After Washington retired, the parties contested both seats, which is what wound up breaking the system. Each party ran two candidates for President, with the understanding that one was to be President and the other to be Vice President. The plan was for 1-2 electors to cast their second vote for someone else instead of the VP candidate, ensuring the top-of-ticket candidate would win. In both elections where this was attempted (1796 and 1800), the parties botched the job.
In 1796, too many Federalist electors cast their second vote for a different candidate, and the D-R candidate (Jefferson) ended up getting the second-most votes. And having a President and VP of rival parties turned out to be a bit of an undesirable mess.
In 1800, the two D-R candidates (Jefferson and Burr) wound up tied with each other, leaving the lame duck Federalist-majority House of Representatives to break the tie.

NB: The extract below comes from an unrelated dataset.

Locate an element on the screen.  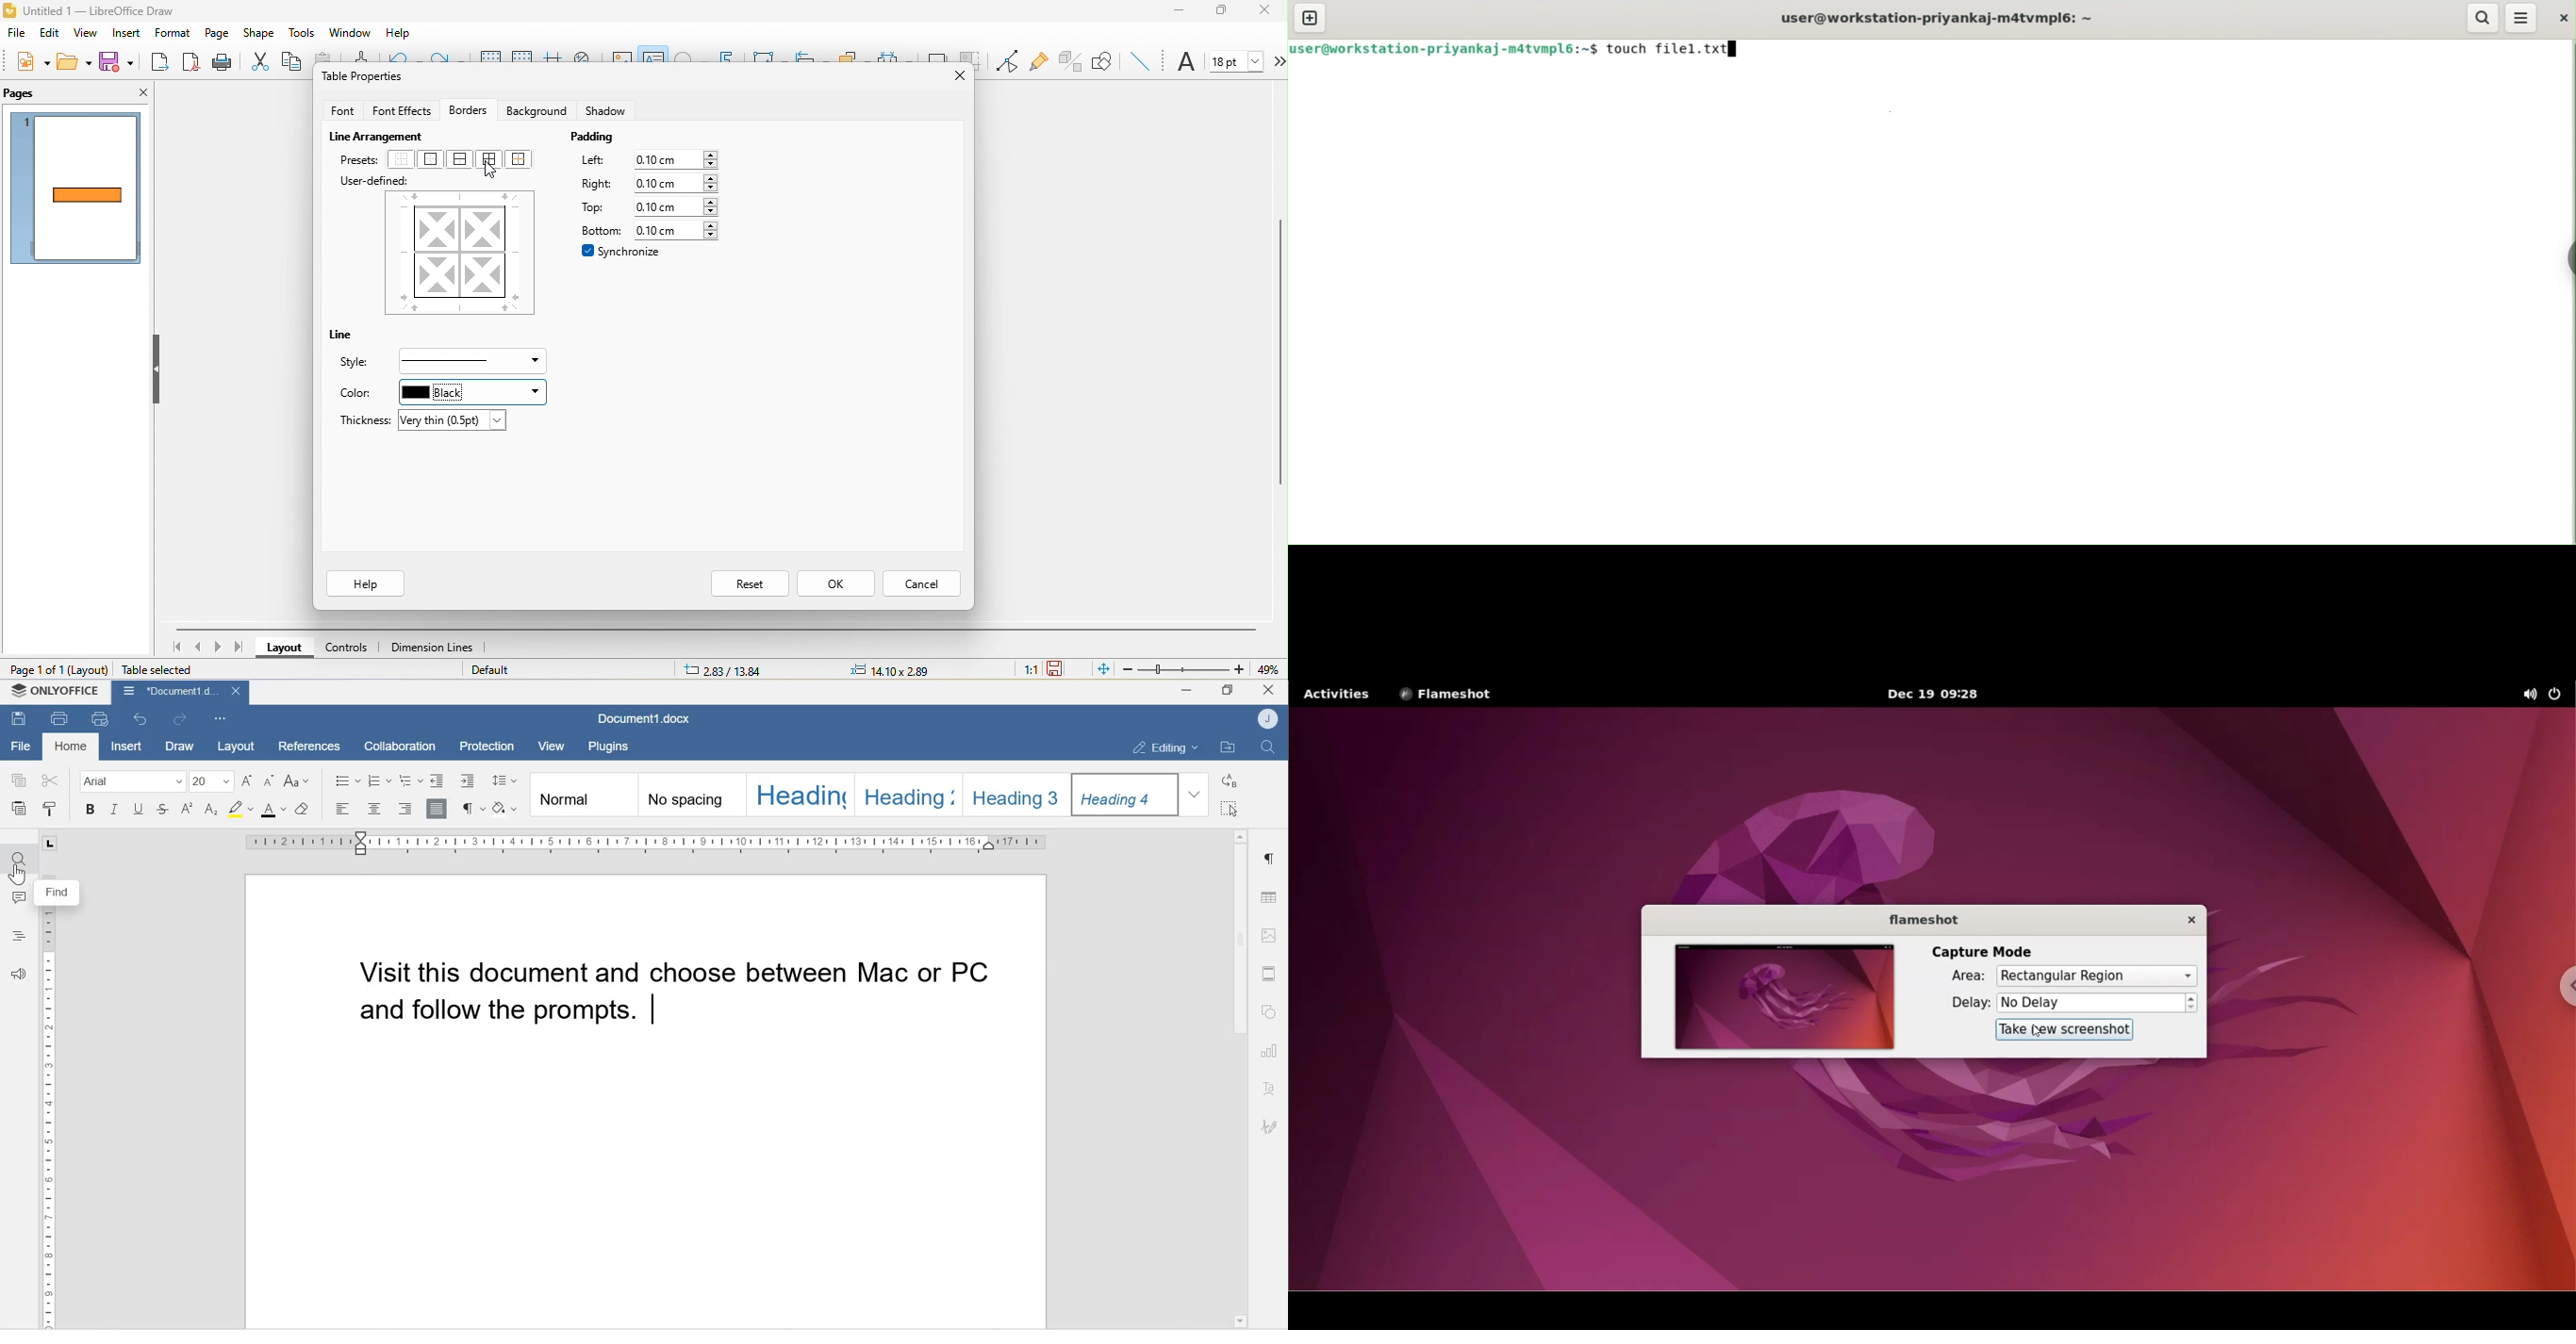
layout is located at coordinates (285, 648).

A large faction within the House tried to break the tie in favor of Burr, producing a prolonged deadlock, during which Jefferson threatened civil war if Burr were elected.
If you want to preserve the runner-up system, I think one of the following needs to happen:
- Avert the emergence of a two-party system. This is very difficult, since Presidential systems lend themselves to an administration vs opposition party dynamic, and since two-party politics was already firmly rooted in the Anglo-American political tradition.
- Make the parties get the coordination job right in 1796 and 1800. This would preserve the constitutional mechanism, but subvert the practical application into something still very close to the modern mechanism of separate ballots for the two offices.
- Adopt a different runner-up system that's too hard for the parties to try to subvert. For example, something like Borda Count might work (each elector's first vote counts for 2, while their second vote counts for 1, so a party would need a 2/3 majority of electors to capture a majority in both slots). Or just have each elector cast a single vote, but that could break down in the first election if Washington were to win unanimously, leaving no runner-up.